Summary
Highlights
Dr. Leslie Kernisan, a board-certified geriatrician, introduces anticholinergic medications as a top concern for older patients, especially those with memory issues. She explains that these drugs slow brain function, cause or worsen memory loss, and are linked to Alzheimer's and other dementias. Despite these known risks, they are widely prescribed, including many common over-the-counter options like Benadryl. Dr. Kernisan notes that neither most older adults nor many doctors are aware of these risks, making it crucial for individuals and families to understand and identify these medications.
Anticholinergics block the effects of acetylcholine, a vital neurotransmitter for brain cell communication involved in thinking, memory, and cognitive functions. Outside the brain, acetylcholine is crucial for the parasympathetic nervous system, which regulates 'rest and digest' functions. Blocking it can lead to side effects like dry eyes, dry mouth, and constipation. More concerning are the brain effects: decreased brain function, sedation, worsened memory loss, and increased fall risk in older, vulnerable brains. These drugs have the opposite effect of medications like Aricept (donepezil), which aim to boost acetylcholine in Alzheimer's patients.
The first type of common anticholinergic medication discussed are sedating antihistamines, such as diphenhydramine (Benadryl). Non-sedating antihistamines like loratadine (Claritin) are safer for older adults. The second type includes 'PM' versions of over-the-counter painkillers like Tylenol PM or Advil PM, which contain sedating antihistamines (diphenhydramine or doxylamine) as mild sedatives. These are strongly anticholinergic. For pain management, it's advised to take a straight painkiller and discuss sleep issues with a doctor for safer alternatives.
Medications for overactive bladder, such as oxybutynin (Ditropan), tolterodine (Detrol), and solifenacin (Vesicare), are the third type of anticholinergic. These drugs relax the bladder by blocking acetylcholine, which is heavily involved in bladder function. While common for urinary issues in older adults, they are significantly anticholinergic. Dr. Kernisan recommends exploring alternative management strategies with a healthcare provider, particularly for those with memory loss symptoms, before using these medications chronically.
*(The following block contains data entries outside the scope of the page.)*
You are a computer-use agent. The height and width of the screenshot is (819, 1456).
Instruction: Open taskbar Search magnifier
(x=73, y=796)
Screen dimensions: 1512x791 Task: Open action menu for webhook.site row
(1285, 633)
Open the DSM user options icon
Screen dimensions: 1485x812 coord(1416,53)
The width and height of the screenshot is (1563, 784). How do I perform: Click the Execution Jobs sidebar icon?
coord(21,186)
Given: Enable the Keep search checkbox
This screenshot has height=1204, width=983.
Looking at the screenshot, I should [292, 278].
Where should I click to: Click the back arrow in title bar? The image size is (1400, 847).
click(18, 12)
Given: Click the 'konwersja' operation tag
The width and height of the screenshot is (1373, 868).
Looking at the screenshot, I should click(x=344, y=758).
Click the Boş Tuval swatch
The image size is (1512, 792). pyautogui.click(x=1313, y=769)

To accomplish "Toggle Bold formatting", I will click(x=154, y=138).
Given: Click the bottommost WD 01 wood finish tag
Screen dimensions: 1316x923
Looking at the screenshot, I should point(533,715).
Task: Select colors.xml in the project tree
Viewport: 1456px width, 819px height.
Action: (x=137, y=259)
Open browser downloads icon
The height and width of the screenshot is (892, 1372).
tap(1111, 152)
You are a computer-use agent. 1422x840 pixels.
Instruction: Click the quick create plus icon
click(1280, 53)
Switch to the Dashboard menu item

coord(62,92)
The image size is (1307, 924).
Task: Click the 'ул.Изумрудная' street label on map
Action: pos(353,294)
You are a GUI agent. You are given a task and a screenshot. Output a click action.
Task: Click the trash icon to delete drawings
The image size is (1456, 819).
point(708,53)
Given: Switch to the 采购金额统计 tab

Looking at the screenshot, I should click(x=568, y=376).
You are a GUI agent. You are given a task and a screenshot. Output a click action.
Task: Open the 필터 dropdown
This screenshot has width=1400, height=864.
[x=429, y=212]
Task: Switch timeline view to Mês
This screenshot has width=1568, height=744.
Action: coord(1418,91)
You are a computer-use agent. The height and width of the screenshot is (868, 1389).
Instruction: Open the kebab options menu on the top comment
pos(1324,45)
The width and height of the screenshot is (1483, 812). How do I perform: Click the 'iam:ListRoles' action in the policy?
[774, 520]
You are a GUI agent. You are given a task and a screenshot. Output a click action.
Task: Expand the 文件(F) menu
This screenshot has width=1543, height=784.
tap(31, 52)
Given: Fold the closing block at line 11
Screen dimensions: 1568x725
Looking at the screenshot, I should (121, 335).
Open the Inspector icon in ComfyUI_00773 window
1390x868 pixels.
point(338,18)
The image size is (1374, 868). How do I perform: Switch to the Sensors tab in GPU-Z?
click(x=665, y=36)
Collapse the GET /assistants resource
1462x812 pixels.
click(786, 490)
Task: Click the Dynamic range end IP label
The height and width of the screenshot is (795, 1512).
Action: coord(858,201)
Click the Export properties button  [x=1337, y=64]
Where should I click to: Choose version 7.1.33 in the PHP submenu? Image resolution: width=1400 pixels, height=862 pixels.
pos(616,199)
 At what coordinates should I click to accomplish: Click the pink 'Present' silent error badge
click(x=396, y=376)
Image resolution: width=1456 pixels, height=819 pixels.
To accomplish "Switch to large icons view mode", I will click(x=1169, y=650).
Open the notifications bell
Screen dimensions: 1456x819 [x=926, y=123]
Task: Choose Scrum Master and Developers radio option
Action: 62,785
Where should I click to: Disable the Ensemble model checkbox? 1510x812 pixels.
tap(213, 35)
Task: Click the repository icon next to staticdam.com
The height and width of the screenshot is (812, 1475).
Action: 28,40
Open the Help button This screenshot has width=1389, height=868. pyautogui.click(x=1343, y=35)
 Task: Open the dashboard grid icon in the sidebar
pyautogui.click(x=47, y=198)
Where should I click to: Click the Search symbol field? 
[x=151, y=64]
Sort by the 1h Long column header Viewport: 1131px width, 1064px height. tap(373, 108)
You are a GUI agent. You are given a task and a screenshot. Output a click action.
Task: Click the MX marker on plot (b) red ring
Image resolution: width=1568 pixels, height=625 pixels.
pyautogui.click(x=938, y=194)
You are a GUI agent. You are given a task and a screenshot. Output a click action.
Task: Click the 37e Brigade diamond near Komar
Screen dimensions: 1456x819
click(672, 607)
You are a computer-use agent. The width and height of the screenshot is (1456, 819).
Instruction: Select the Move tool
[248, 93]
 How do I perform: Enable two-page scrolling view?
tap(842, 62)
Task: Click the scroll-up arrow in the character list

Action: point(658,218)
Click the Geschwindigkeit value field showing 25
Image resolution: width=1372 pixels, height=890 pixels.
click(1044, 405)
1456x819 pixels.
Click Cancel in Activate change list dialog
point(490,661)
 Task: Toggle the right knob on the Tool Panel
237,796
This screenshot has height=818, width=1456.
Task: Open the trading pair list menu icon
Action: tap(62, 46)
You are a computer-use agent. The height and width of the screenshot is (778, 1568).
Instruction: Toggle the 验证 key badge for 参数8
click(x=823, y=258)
The fourth category includes medications for vertigo, motion sickness, or nausea, such as meclizine (Antivert) and dimenhydrinate (Dramamine). Meclizine, often used for benign positional vertigo, can be replaced by physical therapy. Dr. Kernisan shares an example of a patient who was taking meclizine for dizziness caused by low blood pressure, illustrating the importance of identifying the true cause of symptoms. Occasional use of these medications might be acceptable, but frequent use should be reconsidered.
The fifth type comprises medications prescribed for itching, often strong oral antihistamines like diphenhydramine (Benadryl) or hydroxyzine (Vistaril). Topical creams or addressing dry skin with moisturizers may be safer alternatives. The sixth type is an older class of antidepressants, tricyclic antidepressants (TCAs), such as amitriptyline (Elavil) and nortriptyline (Pamelor), which are sometimes prescribed for nerve pain. Newer, safer medications exist for nerve pain and depression. The shingles vaccine is recommended over TCAs for preventing post-herpetic neuralgia.
The seventh type of anticholinergic medication is muscle relaxants, commonly prescribed for back or neck pain, with cyclobenzaprine (Flexeril) being a prime example. These are quite anticholinergic and should be used cautiously, as other methods can often manage pain effectively. In addition, paroxetine (Paxil), an SSRI antidepressant, is an anticholinergic outlier within its class. Geriatricians typically avoid prescribing it, preferring safer SSRIs like escitalopram (Lexapro), citalopram (Celexa), or sertraline (Zoloft) for older adults.
Three groups should prioritize avoiding anticholinergics: individuals concerned about current memory/thinking, those diagnosed with mild cognitive impairment or dementia, and people aiming to minimize future Alzheimer's risk. The risk is associated with cumulative use (duration and dose). For those taking over-the-counter anticholinergics, stopping them is generally safe. For prescribed medications, consult a healthcare provider or pharmacist to explore alternatives, reduce dosage, or switch to safer options. If an anticholinergic is deemed necessary, focus on other strategies to maintain cognitive health, as benefits may outweigh risks when no suitable alternatives exist.